== Supplied data ==
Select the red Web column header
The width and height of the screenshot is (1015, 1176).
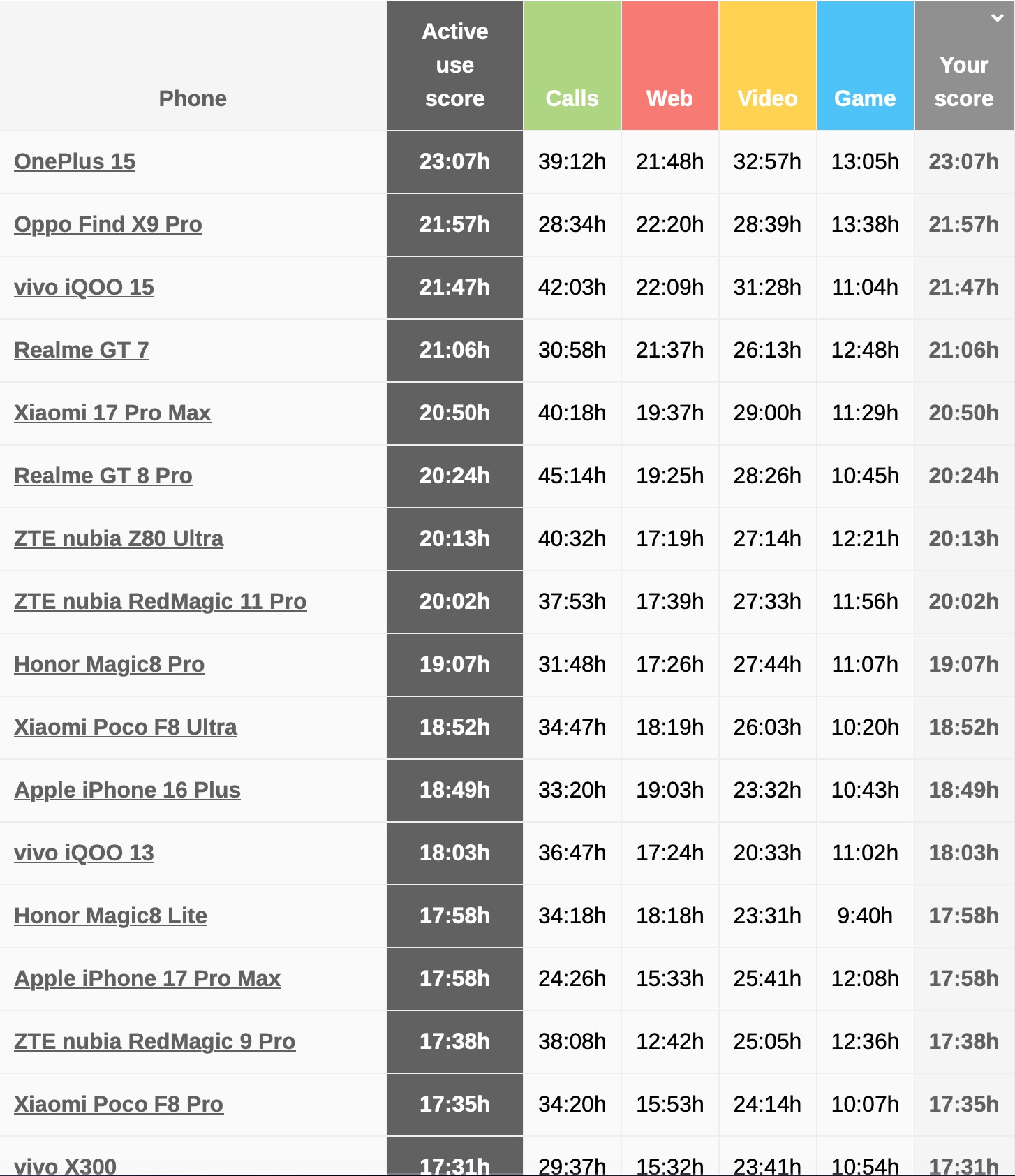coord(669,98)

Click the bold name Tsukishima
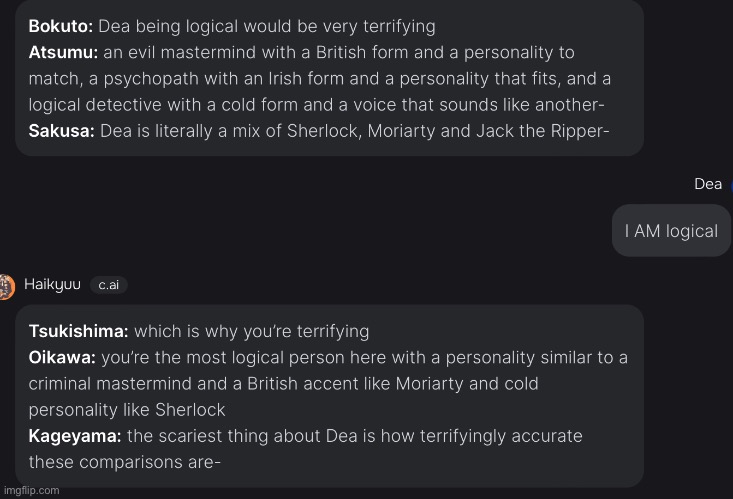coord(78,331)
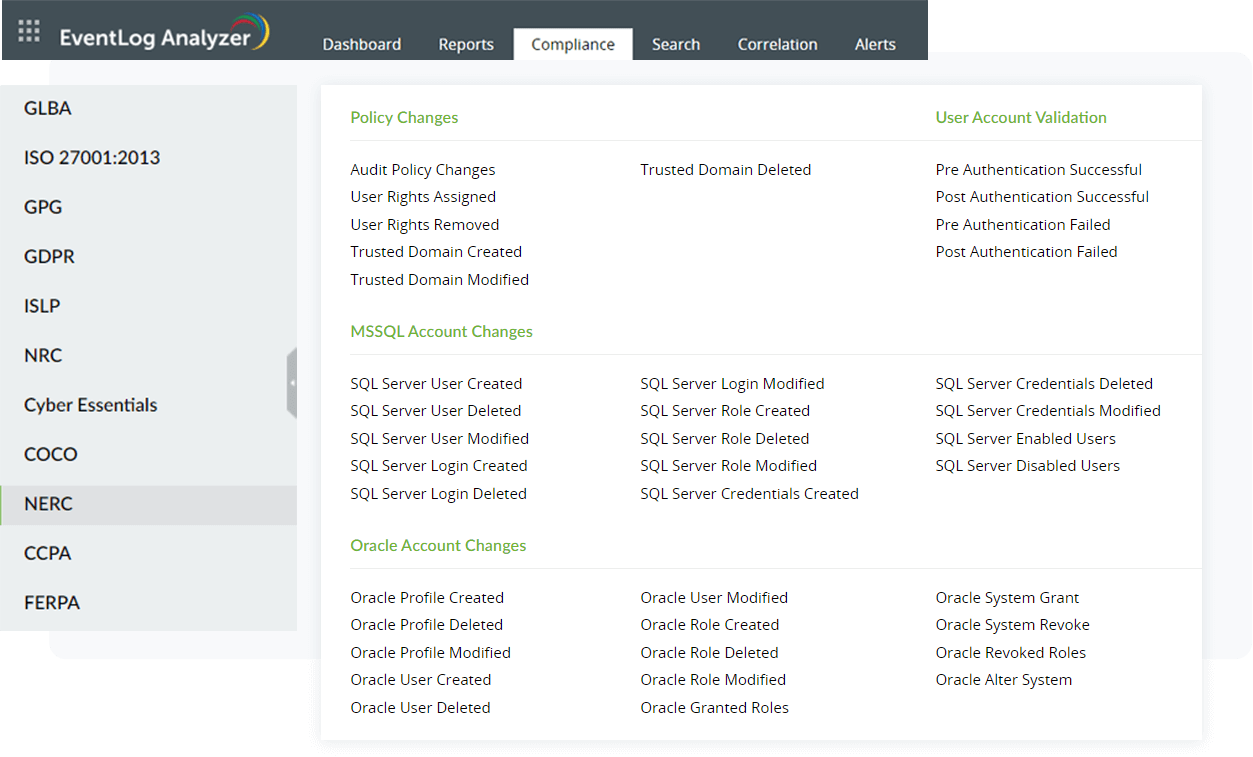This screenshot has width=1253, height=757.
Task: Open SQL Server Credentials Modified report
Action: point(1048,411)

== Task details ==
Switch "bold" to "italic" throughout the listing above, change nothing else, and leave out the pictures.

== Solved exercise ==
Select the red Web column header
The width and height of the screenshot is (1015, 1176).
coord(669,98)

Click the italic name Tsukishima
coord(78,331)
This screenshot has width=1253, height=757.
Task: Open SQL Server Credentials Modified report
Action: point(1048,411)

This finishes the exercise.